He led me to where my friend was drinking green tea and playing a game of language barrier charades with another Vietnamese man, this was a game we had both mastered after months of being expats. After many rounds we won, and had communicated the story of the broken bike. The Vietnamese, mechanical motorbike geniuses, took 15 minutes and had solved the problem. Go-getters. They asked for nothing in return and sent us on our way.
This was my favorite Vietnamese moment.
As I’ve begun this trip, I’m finding myself saying that this is not a trip, a vacation or a holiday. I am traveling. Someone who is on a vacation is packing in, planning their days, making lists and getting things done; someone who is traveling is observing, they are relaxing and being somewhere.
Last week I found my way up to Pai, Thailand. I arrived in awe of the mountains, ready to tour the wats and hike the trails bathe in a waterfall and soak in the hot springs. Tuesday night I settled into my bungalow about to walk the town and taste one of the meals I had heard about from the amazing restaurants that were recommended in my travel books. Instead, on my way to town the bungalow owners stopped me and handed me a beer and a bag of bugs: “here, you do this,” he showed me how to pull the wings and legs off, “we will fry, it is cicada season! Cheap, delicious, aroi.”
The night continued from there. We had a family dinner at the Family Huts Bungalow and this is how my three nights turned into four, this is how I slowed down and decided that sitting at a coffee shop called The Good Life talking about life, energy, the past and future was more important than touring the mountains.
Don’t get me wrong, I got up each morning and went for a quick run before the sun got too hot, I did a yoga practice or two on the porch of my bungalow, I drank fruit lassis, I added spirulina algae to my beet and carrot juice, I drank wheat grass and got my ass kicked at Muay Thai. I sat and wrote. I people watched. I talked and listened with new friends, I drank beers under the moon at a bar where we lounged in hammocks and listened to bad cover music. I also went to bed at 9pm.
My slice of Pai has kicked off this travel right. It was hard to leave but I was afraid that if I didn’t I wouldn’t have left. There’s so much to observe and I have a feeling I’m going to see less but experience more.
When I left the Bangkok hostel, turned left down an alley and right onto the main road. I ducked under the BTS, Chong Nassi station, hopping up curbs and around food carts. I dodged Thais on their way to work; I was on my toes nimbly able to move quickly in any direction. Horns honked and motorbikes passed me as I hugged the side of the street in order to avoid pedestrians and stray dogs. Concrete jungle was never such a clear term as it was on my run to Lumpini Park through the city of Bangkok.

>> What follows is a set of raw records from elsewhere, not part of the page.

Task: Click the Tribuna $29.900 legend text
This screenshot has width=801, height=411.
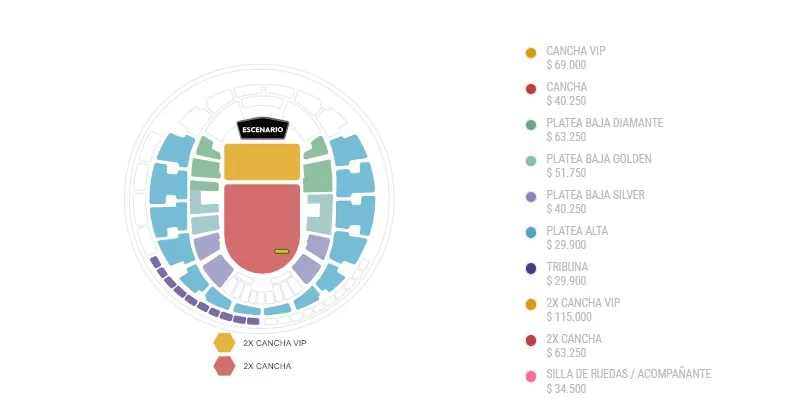Action: [568, 274]
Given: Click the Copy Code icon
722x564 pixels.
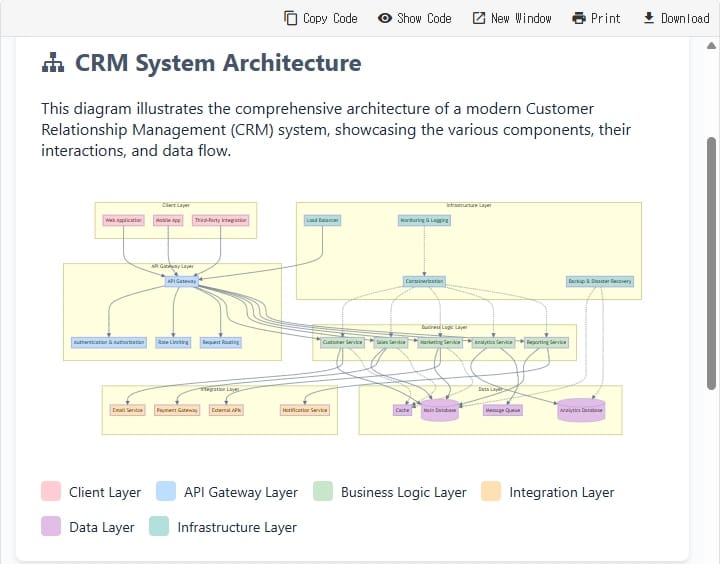Looking at the screenshot, I should (291, 18).
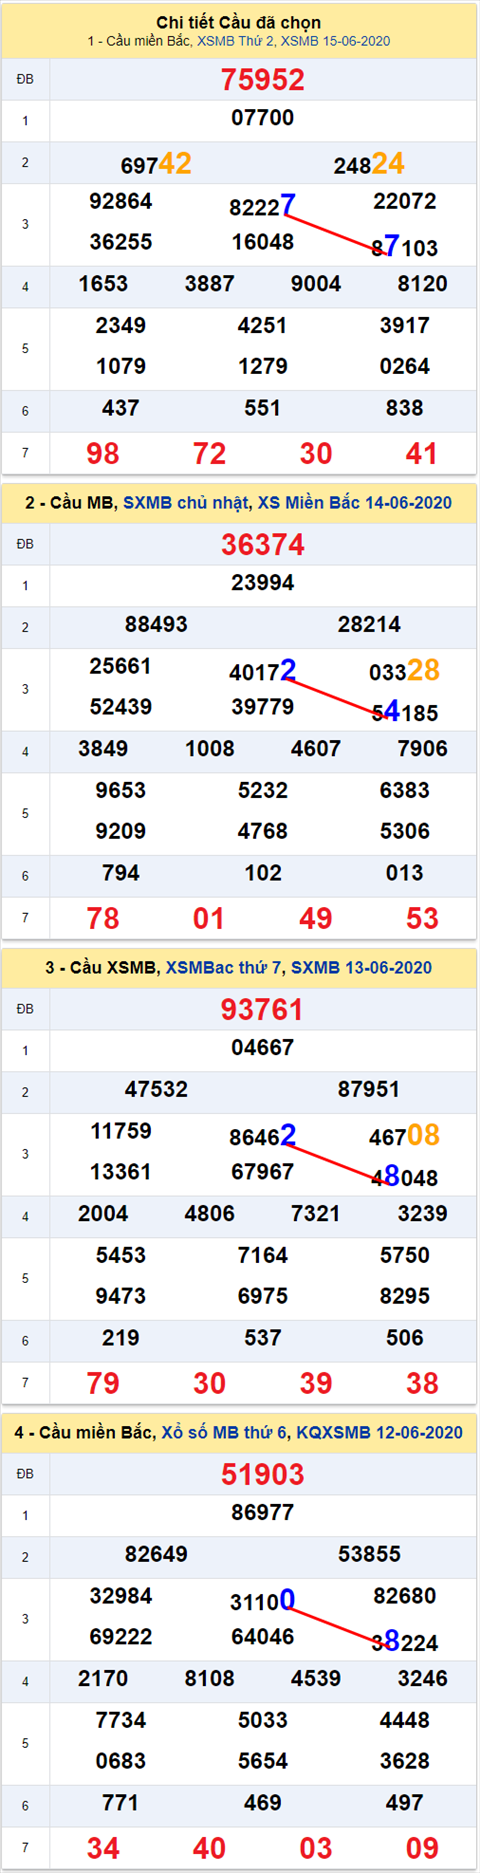Screen dimensions: 480x1873
Task: Click special prize number 75952
Action: click(263, 80)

Arriving at one of the many entrances to the park I was quickly swooped to the right in order to flow with traffic. Pedestrian and bicyletrian traffic has a schedule of directionality around the lake within the gates—that day it was right. Running faster than some, I passed cautiously, I was unsure of the community ‘norm’ here. On the trail I’m alone and just follow the path, in this ‘jungle’ I was out of my comfort zone and was forced to look around and try to integrate myself into the foreign culture.
Birds manifested in groups of women flapping colorful fans. I imagined the men with swords practicing some sort of slow, methodical chorography as dragons. The deer I often see leaping through the trails of Oregon were long, lean women doing sun salutations to the 7am sun. Bears were transformed into heavy men sweating in the already hot day running the same course as me. Instead of the wind rustling the branches of trees I heard music blasted from speakers high up on lampposts.
I was in the wilderness—just not the kind I’m used to.